"Portanto, quer comais quer bebais, ou façais outra qualquer coisa, fazei tudo para a glória de Deus." I Co 10:31

domingo, 23 de maio de 2010

O LUGAR DA MULHER NA OBRA DE DEUS - Cap. 2

SERÁ QUE AS MULHERES DEVEM PREGAR?

Por: Wayne Camp

“A mulher aprenda em silêncio, com toda a sujeição. Não permito, porém, que a mulher ensine, nem use de autoridade sobre o marido, mas que esteja em silêncio”. I Timóteo 2:11-12.

INTRODUÇÃO

Por favor, leia o texto outra vez. Não creio que se precise ter uma faculdade ou seminário, a fim de se entender a importância deste texto. Em relação à oração pública na igreja e em outros lugares públicos, “Quero, pois, que os homens orem em todo o lugar, levantando mãos santas, sem ira nem contenda”. I Timóteo 2:8. A palavra grega para homens neste versículo é “aner”, a qual, de acordo com os lexicógrafos (os autores ou compiladores de dicionários bíblicos), denota um adulto do sexo masculino, em contraste a mulheres e crianças. Naturalmente, minha mensagem não tem nada a ver com a oração pública do povo de Deus. Pelo contrário, tem a ver com a pergunta: SERÁ QUE AS MULHERS DEVEM PREGAR? Contudo, alguns textos bíblicos a serem citados nesta mensagem proibem a oração audível e o falar de mulheres na assembléia da igreja e devem ser obedecidos por aqueles que dizem ser tementes a Deus.

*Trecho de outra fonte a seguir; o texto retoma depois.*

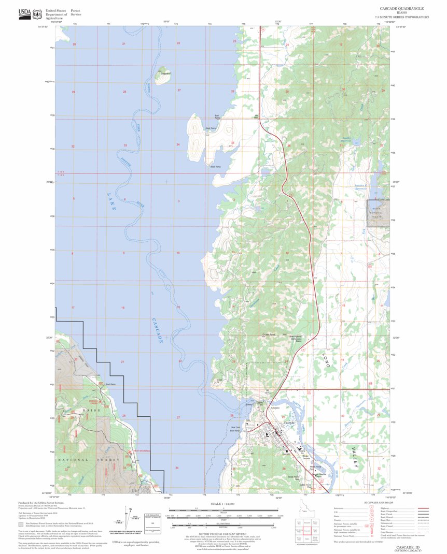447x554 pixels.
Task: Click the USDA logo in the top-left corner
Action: [x=24, y=12]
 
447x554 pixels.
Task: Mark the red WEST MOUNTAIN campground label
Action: [x=141, y=451]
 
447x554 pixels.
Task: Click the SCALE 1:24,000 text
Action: [x=224, y=503]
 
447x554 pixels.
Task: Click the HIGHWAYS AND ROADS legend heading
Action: [x=363, y=502]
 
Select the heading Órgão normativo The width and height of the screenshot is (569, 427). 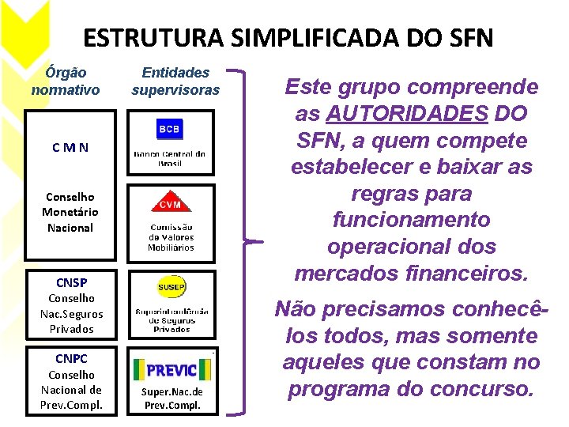pos(66,81)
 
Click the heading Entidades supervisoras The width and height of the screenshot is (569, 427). pos(175,81)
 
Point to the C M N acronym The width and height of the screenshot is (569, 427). pos(70,148)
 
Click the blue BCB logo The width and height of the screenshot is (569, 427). pos(169,129)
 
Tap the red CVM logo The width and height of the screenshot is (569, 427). pos(170,204)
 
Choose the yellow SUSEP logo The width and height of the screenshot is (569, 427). pos(171,284)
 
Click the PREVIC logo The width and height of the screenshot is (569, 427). pos(171,368)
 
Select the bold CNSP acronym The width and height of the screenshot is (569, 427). pos(71,282)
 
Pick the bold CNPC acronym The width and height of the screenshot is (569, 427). pos(71,358)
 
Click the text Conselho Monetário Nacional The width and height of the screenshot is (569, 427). pos(70,212)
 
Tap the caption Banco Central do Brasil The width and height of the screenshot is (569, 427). pos(170,158)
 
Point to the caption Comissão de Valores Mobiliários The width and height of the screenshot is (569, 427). pos(171,237)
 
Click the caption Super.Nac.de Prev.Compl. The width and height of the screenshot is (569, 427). pos(172,399)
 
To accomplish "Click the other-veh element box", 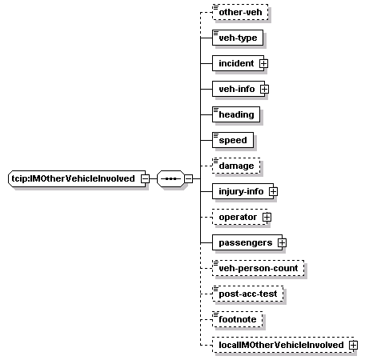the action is (240, 12).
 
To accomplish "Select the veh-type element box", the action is (238, 38).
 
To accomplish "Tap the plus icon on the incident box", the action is (263, 63).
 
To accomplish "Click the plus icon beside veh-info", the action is (264, 89).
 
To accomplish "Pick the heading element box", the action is (236, 114).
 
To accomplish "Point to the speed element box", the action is (233, 140).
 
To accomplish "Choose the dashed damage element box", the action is (236, 166).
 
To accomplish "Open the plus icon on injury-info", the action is (273, 191).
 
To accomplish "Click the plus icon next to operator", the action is (267, 217).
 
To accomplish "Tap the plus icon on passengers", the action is (282, 242).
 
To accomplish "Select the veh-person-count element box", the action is (259, 268).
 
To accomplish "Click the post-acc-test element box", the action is (248, 294).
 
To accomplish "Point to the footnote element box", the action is (238, 319).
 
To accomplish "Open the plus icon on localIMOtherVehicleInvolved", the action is (353, 345).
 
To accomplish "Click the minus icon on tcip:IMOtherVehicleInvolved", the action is (146, 178).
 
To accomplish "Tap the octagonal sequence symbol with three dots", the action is (170, 178).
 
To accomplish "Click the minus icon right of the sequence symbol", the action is (189, 178).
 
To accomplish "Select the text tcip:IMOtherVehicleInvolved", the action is (73, 178).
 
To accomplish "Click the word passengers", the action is (246, 242).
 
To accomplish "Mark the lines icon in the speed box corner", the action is (215, 135).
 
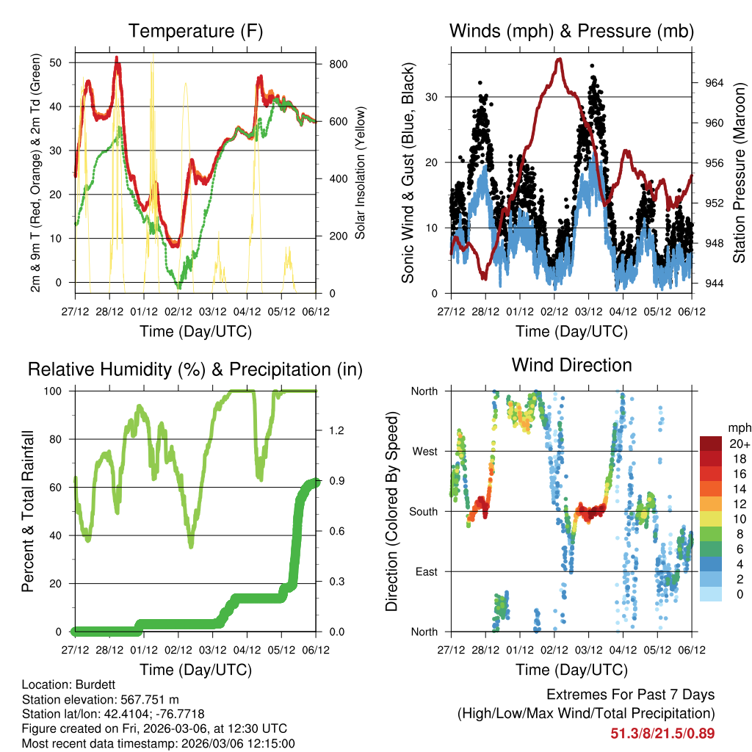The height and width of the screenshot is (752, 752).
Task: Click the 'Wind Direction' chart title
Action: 571,364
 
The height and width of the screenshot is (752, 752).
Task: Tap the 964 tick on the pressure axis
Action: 713,82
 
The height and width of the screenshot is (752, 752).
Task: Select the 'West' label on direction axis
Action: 424,452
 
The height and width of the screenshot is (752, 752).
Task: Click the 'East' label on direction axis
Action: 425,571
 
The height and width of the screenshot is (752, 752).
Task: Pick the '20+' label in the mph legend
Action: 739,444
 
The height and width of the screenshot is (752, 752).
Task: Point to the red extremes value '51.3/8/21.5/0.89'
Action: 662,733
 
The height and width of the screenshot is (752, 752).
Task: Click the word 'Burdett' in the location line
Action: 94,684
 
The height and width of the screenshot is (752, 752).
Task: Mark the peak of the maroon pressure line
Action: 560,59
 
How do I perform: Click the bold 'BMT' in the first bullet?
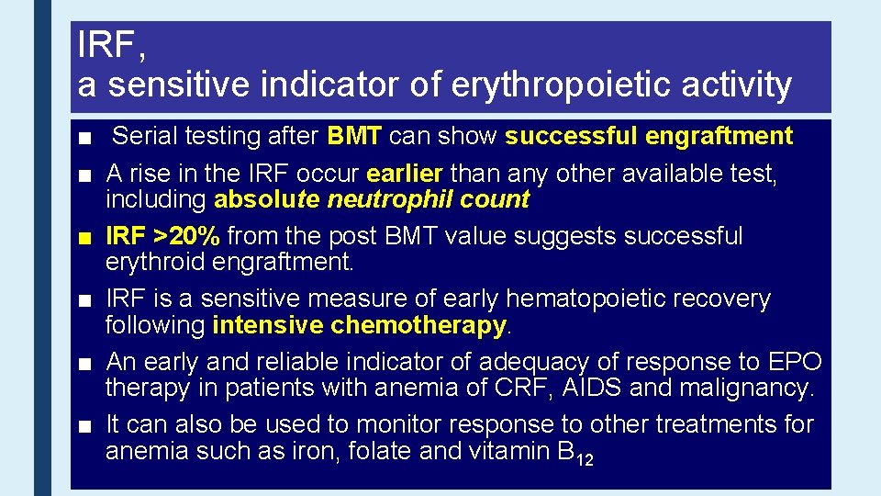pyautogui.click(x=354, y=137)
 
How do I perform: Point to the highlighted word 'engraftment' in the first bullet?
pyautogui.click(x=719, y=137)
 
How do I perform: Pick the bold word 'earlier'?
pyautogui.click(x=406, y=175)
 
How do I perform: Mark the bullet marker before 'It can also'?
pyautogui.click(x=85, y=426)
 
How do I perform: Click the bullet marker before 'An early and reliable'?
pyautogui.click(x=85, y=364)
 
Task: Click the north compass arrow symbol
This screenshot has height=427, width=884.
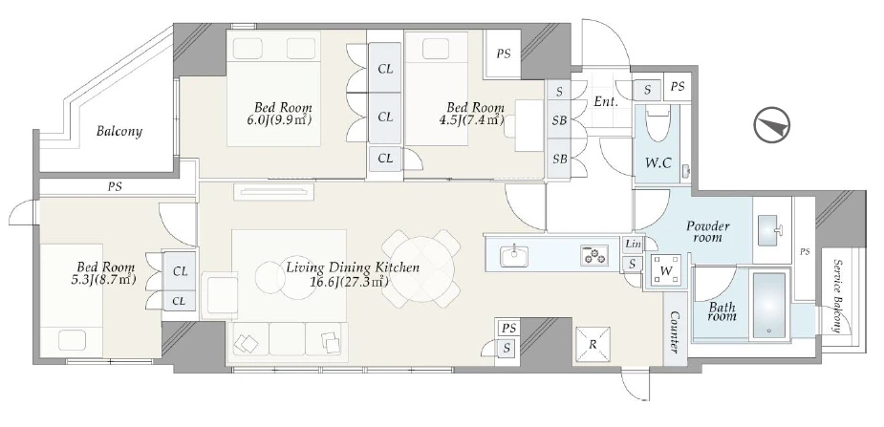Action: [x=772, y=124]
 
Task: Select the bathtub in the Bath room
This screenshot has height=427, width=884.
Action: [x=769, y=306]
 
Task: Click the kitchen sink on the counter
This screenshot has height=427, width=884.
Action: [x=513, y=256]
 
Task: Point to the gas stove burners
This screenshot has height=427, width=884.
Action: [x=594, y=255]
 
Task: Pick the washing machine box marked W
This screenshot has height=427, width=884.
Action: [x=666, y=271]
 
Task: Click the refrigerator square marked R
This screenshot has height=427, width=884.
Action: [x=592, y=345]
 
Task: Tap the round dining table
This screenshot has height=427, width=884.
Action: [x=421, y=269]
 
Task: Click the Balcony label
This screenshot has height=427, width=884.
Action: [x=119, y=132]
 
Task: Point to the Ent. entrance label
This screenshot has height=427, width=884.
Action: [x=606, y=102]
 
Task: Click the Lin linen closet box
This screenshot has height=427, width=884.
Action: [x=634, y=245]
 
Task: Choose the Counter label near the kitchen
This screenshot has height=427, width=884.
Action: [x=673, y=331]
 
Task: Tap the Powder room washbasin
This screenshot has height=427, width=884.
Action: [x=770, y=230]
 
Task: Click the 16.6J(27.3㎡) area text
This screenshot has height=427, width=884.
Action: [x=349, y=281]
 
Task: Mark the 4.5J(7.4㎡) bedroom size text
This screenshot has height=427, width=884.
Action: [x=474, y=120]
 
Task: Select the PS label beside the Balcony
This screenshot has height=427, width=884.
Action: [x=115, y=186]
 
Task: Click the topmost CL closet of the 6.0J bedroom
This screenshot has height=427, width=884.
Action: [x=385, y=69]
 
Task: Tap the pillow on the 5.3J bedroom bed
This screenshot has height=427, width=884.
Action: [x=72, y=341]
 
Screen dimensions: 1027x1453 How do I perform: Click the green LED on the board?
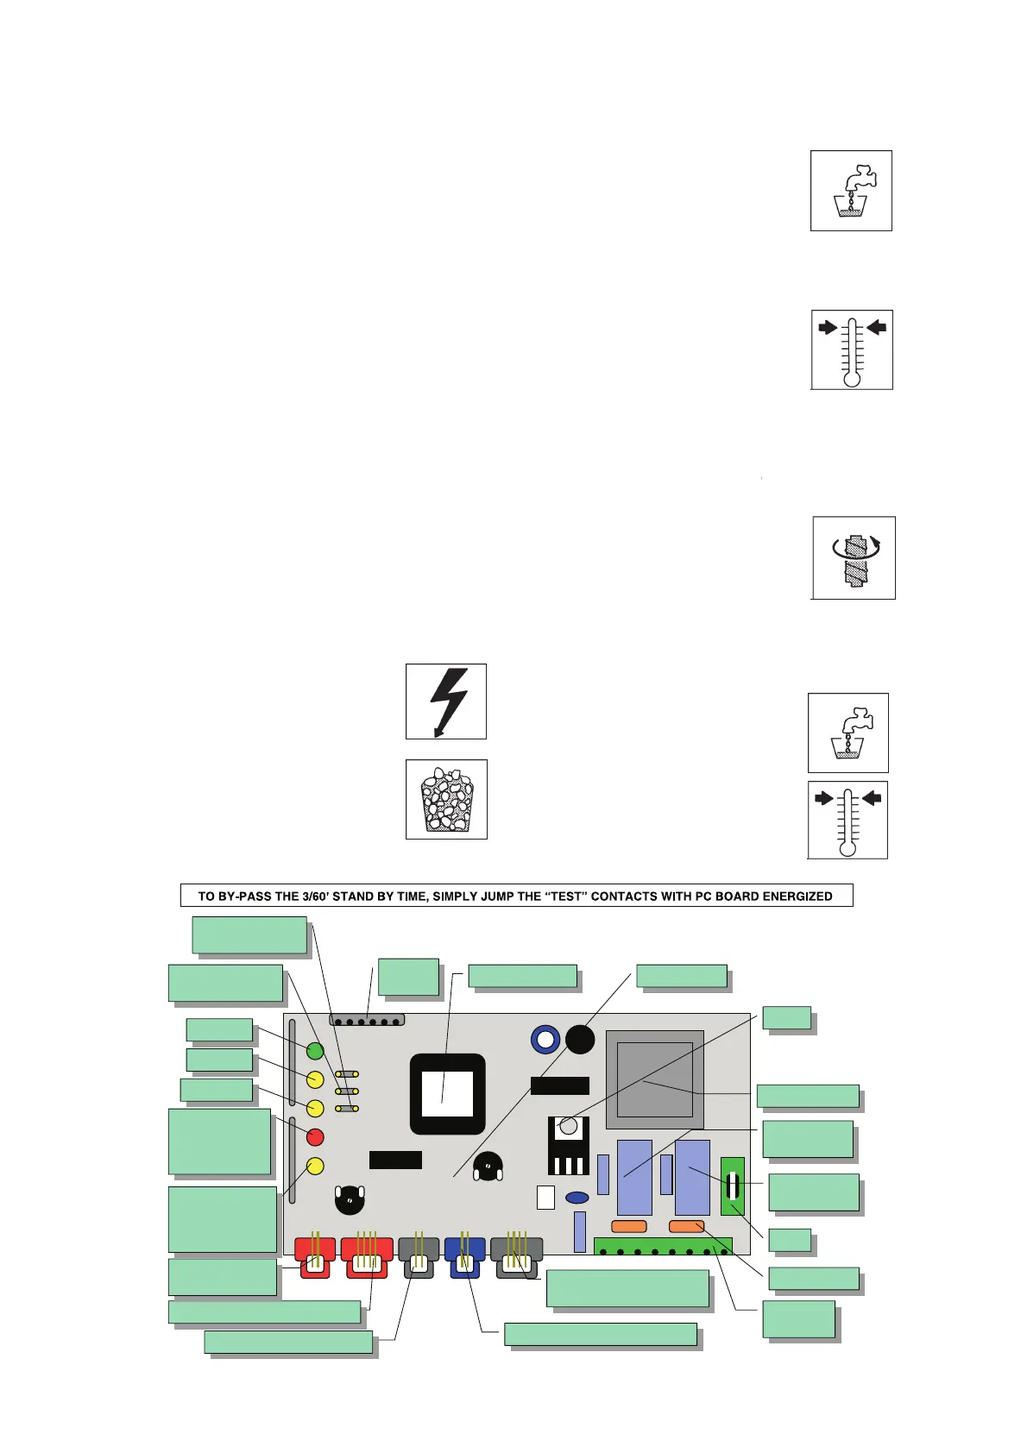click(x=315, y=1050)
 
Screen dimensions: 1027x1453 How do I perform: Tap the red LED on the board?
click(x=315, y=1136)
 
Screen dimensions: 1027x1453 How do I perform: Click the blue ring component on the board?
click(x=545, y=1040)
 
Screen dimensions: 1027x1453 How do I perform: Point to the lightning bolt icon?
click(x=446, y=701)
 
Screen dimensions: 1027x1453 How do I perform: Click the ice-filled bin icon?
click(x=446, y=800)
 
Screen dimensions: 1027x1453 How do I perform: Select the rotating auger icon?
click(x=854, y=558)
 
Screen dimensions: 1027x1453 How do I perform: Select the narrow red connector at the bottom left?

A pergunta mencionada : SERÁ QUE AS MULHERS DEVEM PREGAR?, não tem nada a ver com mulheres falando a outras mulheres sobre Cristo. Isto é correto. Não tem nada a ver com uma mulher ensinando a outras como se devem comportar. “As mulheres idosas, semelhantemente, que sejam sérias no seu viver, como convém a santas, não dadas a muito vinho, mestras no bem; para que ensinarem as mulheres novas a serem prudentes, a amarem seus maridos, a amarem seus filhos, a serem moderadas, castas, boas donas de casa, sujeitas a seus maridos, a fim de que a palavra de Deus não seja blasfemada”. Tito 2:3-5. É evidente que isto também é perfeitamente correto.

A pergunta não é: “Era correto Áquila e a esposa Priscila levarem Apolo para a casa deles e lhe exporem a Palavra de Deus?” “E chegou a Éfeso um certo judeu chamado Apolo, natural de Alexandria, homem eloquênte e poderoso nas Escrituras. Este era instruído no caminho do Senhor e, fervoroso de espírito, falava e ensinava diligentemente as coisas do Senhor, conhecendo somente o batismo de João. Ele começou a falar ousadamente na sinagoga; e, quando o ouviram Priscila e Áquila, o levaram consigo e lhe declararam mais precisamente o caminho de Deus”. Atos 18:24-26.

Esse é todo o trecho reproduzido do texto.